▶ _SELECTED TEXT_
------
A message about decertification from Healthcare Professionals Chapter VP

NotesApril 27, 2020

Hi everyone,

My name is Turusew Gedebu-Wilson. Many of you know me as a colleague, steward, and bargaining committee member. Today I am writing as your NUHW Vice President to set the record straight.

Turusew Gedebu-Wilson

It is no secret that UNAC is trying to decertify our union. One of their main talking points says that if we ratify Kaiser’s last, best, final offer, then vote to decertify NUHW and join UNAC, the contract and all its provisions will accompany us. Legally, the NUHW contract would be null and void (per this case referenced this letter from NUHW’s legal counsel), but employers are still supposed to keep things “status quo” (per the case UNAC is citing).

The reality is employers often do not do this.

If Kaiser attempts to not honor the ratified contract, UNAC has very little recourse since the contract is technically with a different union and is legally void. Plus, bargaining is immediately reopened and KP can ask to change whatever it wants, including things we just settled in the contract.

Nothing prevents Kaiser from proposing takeaways, especially amid the economic crisis we find ourselves in. Nothing prevents Kaiser from declaring impasse and implementing those takeaways. UNAC’s current members are under contract and cannot strike with us. UNAC cannot hold Kaiser accountable in any other way because of their alliance partnership agreement. Their message that they’re going to ride it out for 18 months until the rest of their contracts expire is unrealistic.

Ask UNAC reps this question: If they think our new contract will be so weak, why would they want members to sit with it for a year and a half?

And that is the point here, isn’t it? We just won gains, yet some people want to push all our chips right back in the middle of the table.

That’s putting a LOT of trust in UNAC and a LOT of trust in Kaiser. Do you think KP would pay out everything they just settled with NUHW, not ask for any changes or new concessions? And do you think UNAC would actually do something about it if Kaiser were to take advantage of the situation?
------
▶ _DATA UNDER STUDY_
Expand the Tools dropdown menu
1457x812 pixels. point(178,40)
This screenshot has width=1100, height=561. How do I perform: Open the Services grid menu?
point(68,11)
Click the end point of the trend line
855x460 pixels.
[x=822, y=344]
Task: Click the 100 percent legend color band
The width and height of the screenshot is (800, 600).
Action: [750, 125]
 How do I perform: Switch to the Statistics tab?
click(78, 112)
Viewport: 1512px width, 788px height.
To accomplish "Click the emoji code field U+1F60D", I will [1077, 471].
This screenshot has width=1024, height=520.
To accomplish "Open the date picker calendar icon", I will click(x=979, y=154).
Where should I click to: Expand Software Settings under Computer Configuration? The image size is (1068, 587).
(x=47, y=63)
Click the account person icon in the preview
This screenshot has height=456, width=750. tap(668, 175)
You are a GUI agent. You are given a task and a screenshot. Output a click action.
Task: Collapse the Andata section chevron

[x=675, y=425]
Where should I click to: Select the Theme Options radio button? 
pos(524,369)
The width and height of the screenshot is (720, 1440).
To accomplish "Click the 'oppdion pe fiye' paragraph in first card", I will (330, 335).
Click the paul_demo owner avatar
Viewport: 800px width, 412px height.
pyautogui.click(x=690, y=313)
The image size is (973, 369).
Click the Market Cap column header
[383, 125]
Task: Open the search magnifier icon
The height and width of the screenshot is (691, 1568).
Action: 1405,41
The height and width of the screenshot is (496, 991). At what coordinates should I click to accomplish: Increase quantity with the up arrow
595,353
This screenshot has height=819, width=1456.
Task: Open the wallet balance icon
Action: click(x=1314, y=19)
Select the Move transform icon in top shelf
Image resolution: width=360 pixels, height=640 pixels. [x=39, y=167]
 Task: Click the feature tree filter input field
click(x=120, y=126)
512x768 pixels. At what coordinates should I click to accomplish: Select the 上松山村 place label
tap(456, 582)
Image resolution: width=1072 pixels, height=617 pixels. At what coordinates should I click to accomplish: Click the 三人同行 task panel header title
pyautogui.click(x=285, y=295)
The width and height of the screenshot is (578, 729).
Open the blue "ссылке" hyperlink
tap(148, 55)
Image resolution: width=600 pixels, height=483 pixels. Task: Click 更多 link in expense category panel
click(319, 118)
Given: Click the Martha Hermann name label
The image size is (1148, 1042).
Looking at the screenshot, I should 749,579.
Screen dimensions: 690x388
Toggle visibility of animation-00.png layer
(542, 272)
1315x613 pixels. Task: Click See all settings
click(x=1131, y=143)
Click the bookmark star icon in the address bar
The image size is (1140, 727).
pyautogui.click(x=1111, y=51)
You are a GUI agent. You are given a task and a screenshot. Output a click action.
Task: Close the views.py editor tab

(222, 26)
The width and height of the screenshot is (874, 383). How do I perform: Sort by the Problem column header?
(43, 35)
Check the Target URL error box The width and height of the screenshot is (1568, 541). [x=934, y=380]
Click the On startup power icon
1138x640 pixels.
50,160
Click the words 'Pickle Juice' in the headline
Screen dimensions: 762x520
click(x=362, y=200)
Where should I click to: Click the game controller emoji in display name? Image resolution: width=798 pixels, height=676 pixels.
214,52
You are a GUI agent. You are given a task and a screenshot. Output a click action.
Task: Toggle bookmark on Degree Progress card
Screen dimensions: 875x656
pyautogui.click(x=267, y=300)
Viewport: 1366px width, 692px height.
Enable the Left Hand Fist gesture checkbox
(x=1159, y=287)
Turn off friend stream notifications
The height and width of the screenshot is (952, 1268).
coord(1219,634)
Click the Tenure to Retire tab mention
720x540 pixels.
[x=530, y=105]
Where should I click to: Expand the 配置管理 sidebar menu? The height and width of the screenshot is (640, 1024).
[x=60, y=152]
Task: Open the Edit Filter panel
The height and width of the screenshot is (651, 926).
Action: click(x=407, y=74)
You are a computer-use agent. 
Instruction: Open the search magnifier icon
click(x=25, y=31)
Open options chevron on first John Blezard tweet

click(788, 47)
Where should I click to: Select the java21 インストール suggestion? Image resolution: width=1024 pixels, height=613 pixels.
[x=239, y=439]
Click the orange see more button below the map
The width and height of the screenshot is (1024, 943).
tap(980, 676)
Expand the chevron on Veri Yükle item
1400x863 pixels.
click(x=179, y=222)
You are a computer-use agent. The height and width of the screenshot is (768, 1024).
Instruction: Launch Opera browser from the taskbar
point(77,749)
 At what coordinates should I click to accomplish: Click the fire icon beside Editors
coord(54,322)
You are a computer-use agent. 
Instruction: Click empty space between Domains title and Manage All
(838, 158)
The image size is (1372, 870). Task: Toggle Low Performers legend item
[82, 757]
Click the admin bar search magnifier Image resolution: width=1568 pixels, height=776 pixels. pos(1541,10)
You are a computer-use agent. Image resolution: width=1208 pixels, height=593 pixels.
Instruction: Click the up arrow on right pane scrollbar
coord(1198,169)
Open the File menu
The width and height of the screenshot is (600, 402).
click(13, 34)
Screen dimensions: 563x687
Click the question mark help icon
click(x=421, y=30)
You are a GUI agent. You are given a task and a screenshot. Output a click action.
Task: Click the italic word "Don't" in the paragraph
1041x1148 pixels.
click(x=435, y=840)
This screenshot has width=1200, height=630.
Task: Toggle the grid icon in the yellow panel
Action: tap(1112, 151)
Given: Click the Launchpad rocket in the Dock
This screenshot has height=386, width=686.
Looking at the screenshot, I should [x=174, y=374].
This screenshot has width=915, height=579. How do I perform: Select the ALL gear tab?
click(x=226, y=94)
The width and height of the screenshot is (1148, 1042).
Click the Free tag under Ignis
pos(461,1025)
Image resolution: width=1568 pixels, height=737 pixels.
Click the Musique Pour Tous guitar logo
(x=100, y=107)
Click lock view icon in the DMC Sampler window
------
▶ _YOUR TASKS_
A) Answer these questions from the message about decertification:
(i) In what role does Turusew Gedebu-Wilson say she is writing today?
(ii) What does the message say would legally become of the NUHW contract?
(iii) For how many months does UNAC say it will ride it out?
B) Reproduce exactly the part of the message about decertification that opens with the words containing "The reality is" and closes with "in the contract.".

▶ _RESPONSES BY ITEM NUMBER_
A)
(i) As NUHW Vice President.
(ii) It would be null and void.
(iii) 18 months.

B)
The reality is employers often do not do this.

If Kaiser attempts to not honor the ratified contract, UNAC has very little recourse since the contract is technically with a different union and is legally void. Plus, bargaining is immediately reopened and KP can ask to change whatever it wants, including things we just settled in the contract.